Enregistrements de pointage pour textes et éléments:
● ● ● ● ●

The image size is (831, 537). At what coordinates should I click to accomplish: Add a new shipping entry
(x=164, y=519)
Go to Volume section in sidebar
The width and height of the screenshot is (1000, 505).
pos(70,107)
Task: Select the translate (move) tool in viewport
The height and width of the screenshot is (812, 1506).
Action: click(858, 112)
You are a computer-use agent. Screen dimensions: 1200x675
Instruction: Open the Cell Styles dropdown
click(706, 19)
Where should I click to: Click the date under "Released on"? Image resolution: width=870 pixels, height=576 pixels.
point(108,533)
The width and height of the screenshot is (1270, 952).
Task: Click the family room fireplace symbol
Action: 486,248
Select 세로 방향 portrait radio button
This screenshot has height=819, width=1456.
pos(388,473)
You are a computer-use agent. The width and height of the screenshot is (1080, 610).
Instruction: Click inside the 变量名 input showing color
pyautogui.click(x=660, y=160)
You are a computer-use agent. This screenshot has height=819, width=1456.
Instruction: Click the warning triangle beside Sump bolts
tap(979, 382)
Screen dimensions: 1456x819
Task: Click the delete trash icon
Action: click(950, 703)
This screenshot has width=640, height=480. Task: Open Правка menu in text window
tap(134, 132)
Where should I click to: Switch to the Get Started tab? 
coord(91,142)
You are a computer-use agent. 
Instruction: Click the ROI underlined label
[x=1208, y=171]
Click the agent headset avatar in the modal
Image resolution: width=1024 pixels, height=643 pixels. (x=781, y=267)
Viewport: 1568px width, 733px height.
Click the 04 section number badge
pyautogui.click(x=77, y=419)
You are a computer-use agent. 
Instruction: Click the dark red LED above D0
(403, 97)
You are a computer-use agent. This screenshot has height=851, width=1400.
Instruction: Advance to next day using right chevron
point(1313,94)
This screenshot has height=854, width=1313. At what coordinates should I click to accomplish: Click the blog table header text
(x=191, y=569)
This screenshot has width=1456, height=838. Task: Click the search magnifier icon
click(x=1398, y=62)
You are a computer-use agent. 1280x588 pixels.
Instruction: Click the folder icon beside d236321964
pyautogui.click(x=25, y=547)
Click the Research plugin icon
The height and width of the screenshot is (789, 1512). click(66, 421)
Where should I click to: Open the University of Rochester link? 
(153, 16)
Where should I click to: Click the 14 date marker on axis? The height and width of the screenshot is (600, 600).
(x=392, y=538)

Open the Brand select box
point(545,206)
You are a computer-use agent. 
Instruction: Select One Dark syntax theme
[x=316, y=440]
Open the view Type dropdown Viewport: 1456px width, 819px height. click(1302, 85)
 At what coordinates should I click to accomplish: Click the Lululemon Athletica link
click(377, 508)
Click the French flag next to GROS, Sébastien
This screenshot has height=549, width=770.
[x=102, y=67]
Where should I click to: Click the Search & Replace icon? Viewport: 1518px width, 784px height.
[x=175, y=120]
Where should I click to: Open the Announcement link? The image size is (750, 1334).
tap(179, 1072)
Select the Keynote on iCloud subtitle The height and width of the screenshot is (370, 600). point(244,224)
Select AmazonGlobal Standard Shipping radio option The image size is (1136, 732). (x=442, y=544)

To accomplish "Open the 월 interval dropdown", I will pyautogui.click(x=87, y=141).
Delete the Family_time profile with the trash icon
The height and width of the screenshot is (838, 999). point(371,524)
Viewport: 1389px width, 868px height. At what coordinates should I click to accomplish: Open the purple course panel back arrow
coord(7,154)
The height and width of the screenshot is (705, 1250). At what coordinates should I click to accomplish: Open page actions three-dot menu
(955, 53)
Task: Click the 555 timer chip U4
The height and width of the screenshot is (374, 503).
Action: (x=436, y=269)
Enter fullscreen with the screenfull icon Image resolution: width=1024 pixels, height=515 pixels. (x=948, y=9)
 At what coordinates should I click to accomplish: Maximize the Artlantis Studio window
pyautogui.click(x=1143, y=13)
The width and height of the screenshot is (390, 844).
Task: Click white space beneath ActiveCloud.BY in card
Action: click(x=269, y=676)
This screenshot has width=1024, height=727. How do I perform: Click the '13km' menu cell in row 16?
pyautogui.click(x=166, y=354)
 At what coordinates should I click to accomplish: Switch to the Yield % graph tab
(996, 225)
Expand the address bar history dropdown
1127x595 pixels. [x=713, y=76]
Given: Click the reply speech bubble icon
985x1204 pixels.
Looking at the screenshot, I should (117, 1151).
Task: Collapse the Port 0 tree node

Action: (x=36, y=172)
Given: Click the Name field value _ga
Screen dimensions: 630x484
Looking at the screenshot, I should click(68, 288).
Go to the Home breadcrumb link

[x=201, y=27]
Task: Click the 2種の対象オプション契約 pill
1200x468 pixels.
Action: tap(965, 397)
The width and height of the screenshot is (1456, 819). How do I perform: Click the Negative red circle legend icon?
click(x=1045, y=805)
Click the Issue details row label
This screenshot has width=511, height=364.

● ● ● ● ●

DÉTAILS DE LA TÂCHE: Reprenez toutes les lignes du matériel en renommant "computer-use agent" en "desktop assistant", sans rien changer d'autre.

RÉPONSE ATTENDUE:
The image size is (831, 537). At what coordinates should I click to accomplish: Add a new shipping entry
(x=164, y=519)
Go to Volume section in sidebar
The width and height of the screenshot is (1000, 505).
pos(70,107)
Task: Select the translate (move) tool in viewport
The height and width of the screenshot is (812, 1506).
Action: click(858, 112)
You are a desktop assistant. Screen dimensions: 1200x675
Instruction: Open the Cell Styles dropdown
click(706, 19)
Where should I click to: Click the date under "Released on"? Image resolution: width=870 pixels, height=576 pixels.
point(108,533)
The width and height of the screenshot is (1270, 952).
Task: Click the family room fireplace symbol
Action: 486,248
Select 세로 방향 portrait radio button
This screenshot has height=819, width=1456.
pos(388,473)
You are a desktop assistant. The width and height of the screenshot is (1080, 610).
Instruction: Click inside the 变量名 input showing color
pyautogui.click(x=660, y=160)
You are a desktop assistant. This screenshot has height=819, width=1456.
Instruction: Click the warning triangle beside Sump bolts
tap(979, 382)
Screen dimensions: 1456x819
Task: Click the delete trash icon
Action: click(950, 703)
This screenshot has width=640, height=480. Task: Open Правка menu in text window
tap(134, 132)
Where should I click to: Switch to the Get Started tab? 
coord(91,142)
You are a desktop assistant. 
Instruction: Click the ROI underlined label
[x=1208, y=171]
Click the agent headset avatar in the modal
Image resolution: width=1024 pixels, height=643 pixels. (x=781, y=267)
Viewport: 1568px width, 733px height.
Click the 04 section number badge
pyautogui.click(x=77, y=419)
You are a desktop assistant. 
Instruction: Click the dark red LED above D0
(403, 97)
You are a desktop assistant. This screenshot has height=851, width=1400.
Instruction: Advance to next day using right chevron
point(1313,94)
This screenshot has height=854, width=1313. At what coordinates should I click to accomplish: Click the blog table header text
(x=191, y=569)
This screenshot has width=1456, height=838. Task: Click the search magnifier icon
click(x=1398, y=62)
You are a desktop assistant. 1280x588 pixels.
Instruction: Click the folder icon beside d236321964
pyautogui.click(x=25, y=547)
Click the Research plugin icon
The height and width of the screenshot is (789, 1512). click(66, 421)
Where should I click to: Open the University of Rochester link? 
(153, 16)
Where should I click to: Click the 14 date marker on axis? The height and width of the screenshot is (600, 600).
(x=392, y=538)

Open the Brand select box
point(545,206)
You are a desktop assistant. 
Instruction: Select One Dark syntax theme
[x=316, y=440]
Open the view Type dropdown Viewport: 1456px width, 819px height. click(1302, 85)
 At what coordinates should I click to accomplish: Click the Lululemon Athletica link
click(377, 508)
Click the French flag next to GROS, Sébastien
This screenshot has height=549, width=770.
[x=102, y=67]
Where should I click to: Click the Search & Replace icon? Viewport: 1518px width, 784px height.
[x=175, y=120]
Where should I click to: Open the Announcement link? The image size is (750, 1334).
tap(179, 1072)
Select the Keynote on iCloud subtitle The height and width of the screenshot is (370, 600). point(244,224)
Select AmazonGlobal Standard Shipping radio option The image size is (1136, 732). (x=442, y=544)

To accomplish "Open the 월 interval dropdown", I will pyautogui.click(x=87, y=141).
Delete the Family_time profile with the trash icon
The height and width of the screenshot is (838, 999). point(371,524)
Viewport: 1389px width, 868px height. At what coordinates should I click to accomplish: Open the purple course panel back arrow
coord(7,154)
The height and width of the screenshot is (705, 1250). At what coordinates should I click to accomplish: Open page actions three-dot menu
(955, 53)
Task: Click the 555 timer chip U4
The height and width of the screenshot is (374, 503).
Action: (x=436, y=269)
Enter fullscreen with the screenfull icon Image resolution: width=1024 pixels, height=515 pixels. (x=948, y=9)
 At what coordinates should I click to accomplish: Maximize the Artlantis Studio window
pyautogui.click(x=1143, y=13)
The width and height of the screenshot is (390, 844).
Task: Click white space beneath ActiveCloud.BY in card
Action: click(x=269, y=676)
This screenshot has width=1024, height=727. How do I perform: Click the '13km' menu cell in row 16?
pyautogui.click(x=166, y=354)
 At what coordinates should I click to accomplish: Switch to the Yield % graph tab
(996, 225)
Expand the address bar history dropdown
1127x595 pixels. [x=713, y=76]
Given: Click the reply speech bubble icon
985x1204 pixels.
Looking at the screenshot, I should (117, 1151).
Task: Collapse the Port 0 tree node

Action: (x=36, y=172)
Given: Click the Name field value _ga
Screen dimensions: 630x484
Looking at the screenshot, I should click(68, 288).
Go to the Home breadcrumb link

[x=201, y=27]
Task: Click the 2種の対象オプション契約 pill
1200x468 pixels.
Action: tap(965, 397)
The width and height of the screenshot is (1456, 819). How do I perform: Click the Negative red circle legend icon?
click(x=1045, y=805)
Click the Issue details row label
This screenshot has width=511, height=364.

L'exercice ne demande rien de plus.